The Wall Street Journal’s Equipped team recently broke down the two platforms doing the heavy lifting: the AC-130J Ghostrider gunship and the MQ-9 Reaper drone. These are not toys or symbolic gestures — they are proven tools of precision, persistence, and lethality that let commanders act decisively when large volumes of illicit drugs are streaming toward American streets.
The AC-130J Ghostrider is the modern gunship built on the C-130J airframe, fitted with a Precision Strike Package that includes trainable 30mm and 105mm guns plus underwing precision munitions and Hellfire capability. In short, it brings overwhelming, controlled firepower from standoff ranges and is designed for interdiction and armed reconnaissance — exactly the kind of platform you want against fast-moving narco-vessels.
Complementing the Ghostrider are MQ-9 Reaper drones, long-endurance remotely piloted aircraft that can find, fix, and finish targets with sensors and weapons that have been battle-tested for years. The Reaper’s ability to loiter for hours, feed real-time targeting data, and employ Hellfires or precision-guided bombs gives commanders options to strike moving maritime targets without putting sailors or aircrews unnecessarily at risk.

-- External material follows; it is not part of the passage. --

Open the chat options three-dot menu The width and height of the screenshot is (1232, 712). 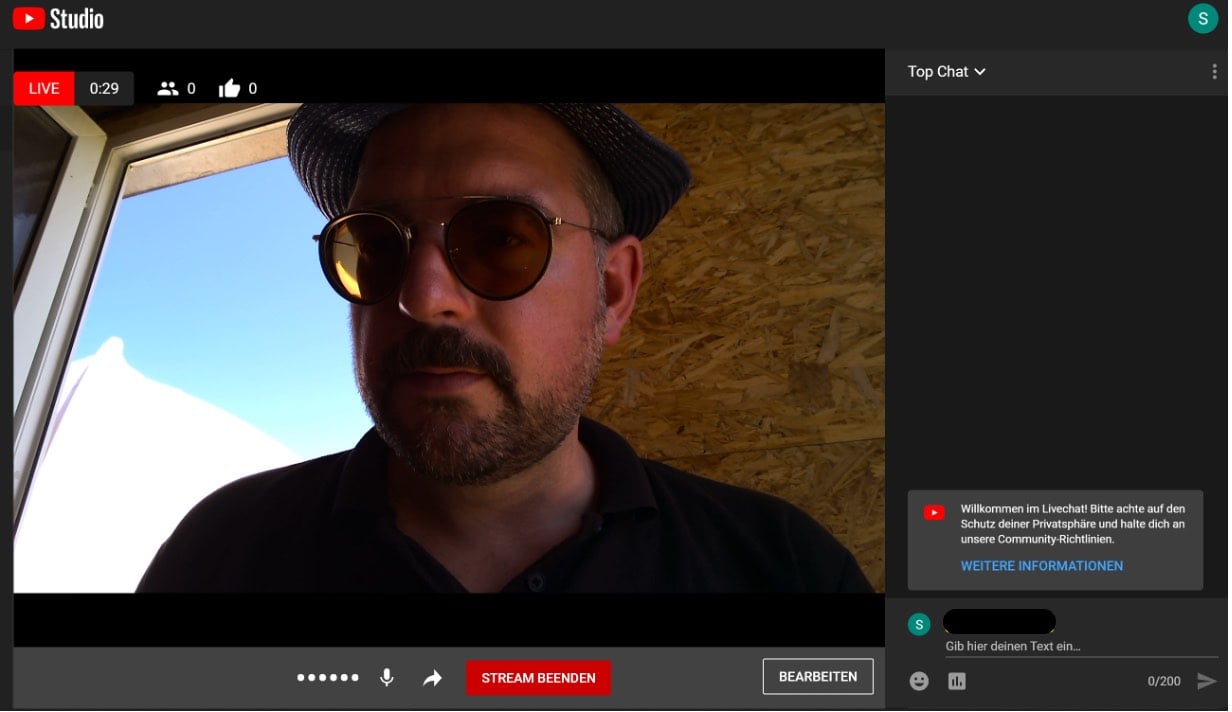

The administration has framed these operations as part of an armed conflict with narcoterrorists, and that framing reflects a hard truth: cartels and their enablers are responsible for far more American deaths and community devastation than many conventional threats. Critics and some lawmakers are demanding legalities and transparency, but the country has a right — and a duty — to use the tools at its disposal to stop fentanyl and cocaine from flooding our neighborhoods.
Let’s be clear about what the alternative is: endless hearings and press releases while drugs continue to ravage families. Washington’s hand-wringing plays into the hands of cartel bosses and anti-American regimes that harbor them. Americans who work hard and pay taxes are entitled to a government that defends them with competence and force when needed.
Yes, the government should be accountable and commanders should follow the law, but accountability does not mean paralysis. The precision sensors and weapons on the Ghostrider and Reaper give our military the best chance to hit the bad actors while sparing innocents — and that is a higher moral standard than letting traffickers operate unmolested.
Our focus now must be simple: support the men and women in uniform carrying out a difficult mission, demand that civilian leadership provide clear rules of engagement and lawful oversight, and insist that both parties in Washington put national security above partisan theater. If stopping the flow of death-dealing drugs requires bringing modern American firepower to the hunt, then we should be proud that our nation has the will and the tools to do it.